Join recipe by date issue
I have datasets with timestamp columns in CET/CEST and I parse those to UTC. So far, so good. But when I try to join those datasets by date, using those parsed date, I get unexpected matches.
Here is a minimal (non)-working example.
Dataset A: date = [2020-10-25T02:00:00+02:00, 2020-10-25T02:00:00+01:00], value = [1.0, 2.0]. Dataset B identical to A. Parsing the dates to UTC yields date_UTC = [2020-10-25T00:00:00.000Z, 2020-10-25T01:00:00.000Z]. Joining both datasets by date_UTC yields four rows, all of them having the same value for date_UTC: 2020-10-25T01:00:00.000Z.

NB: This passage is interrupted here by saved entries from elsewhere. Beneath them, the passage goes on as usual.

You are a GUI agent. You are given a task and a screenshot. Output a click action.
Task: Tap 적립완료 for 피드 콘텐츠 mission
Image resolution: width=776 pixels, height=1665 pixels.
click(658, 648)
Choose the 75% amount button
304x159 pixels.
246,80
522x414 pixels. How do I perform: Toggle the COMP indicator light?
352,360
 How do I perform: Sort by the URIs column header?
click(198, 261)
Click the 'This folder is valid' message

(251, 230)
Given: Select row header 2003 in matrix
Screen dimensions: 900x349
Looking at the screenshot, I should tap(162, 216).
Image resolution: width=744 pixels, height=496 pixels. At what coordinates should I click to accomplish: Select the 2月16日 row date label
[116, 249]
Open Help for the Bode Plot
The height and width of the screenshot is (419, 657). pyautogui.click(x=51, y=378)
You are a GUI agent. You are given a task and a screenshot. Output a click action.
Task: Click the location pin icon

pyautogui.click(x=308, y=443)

Has anyone else experienced this?
Thanks in advance,
Romeo
Best Answer
-
Turribeach Dataiku DSS Core Designer, Neuron, Dataiku DSS Adv Designer, Registered, Neuron 2023 Posts: 2,063 Neuron
OK I can reproduce the issue using file system datasets. Looks like a bug to me. But to be honest what you are doing seems pretty edgy: most people will use Dataiku with a database or cloud storage and your joins on date/time columns are not that common. In any case I tested that if you use the original date column (the one defined as a string) for the join it will return the right results. And in your case it doesn't really matter to use a string column since there are no indexes in file system datasets. You should install PostgreSQL in your system so you can have a proper database for Dataiku flows.
Answers
-
Turribeach Dataiku DSS Core Designer, Neuron, Dataiku DSS Adv Designer, Registered, Neuron 2023 Posts: 2,063 Neuron
Can you please show screen shots of your dataset date, join condition and result dataset?
-
Sure thing.
(prefix set in the join recipe, under "Selected columns")
-
Turribeach Dataiku DSS Core Designer, Neuron, Dataiku DSS Adv Designer, Registered, Neuron 2023 Posts: 2,063 Neuron
I can't reproduce your issue. I get only 2 rows back as expected. What version of Dataiku are you using and where are these datasets stored on? (what technology).
-
I am running the Windows version (I am aware that it is an experimental version, but I don't have an alternative at the moment), release 12.5.0. I created the initial datasets with the "Editable" feature and they are subsequently store on "Server's Filesystem/filesystem_managed" (the only option available with my current setup). I also encountered the issue with datasets imported from CSV files (though the "upload your files" functionality).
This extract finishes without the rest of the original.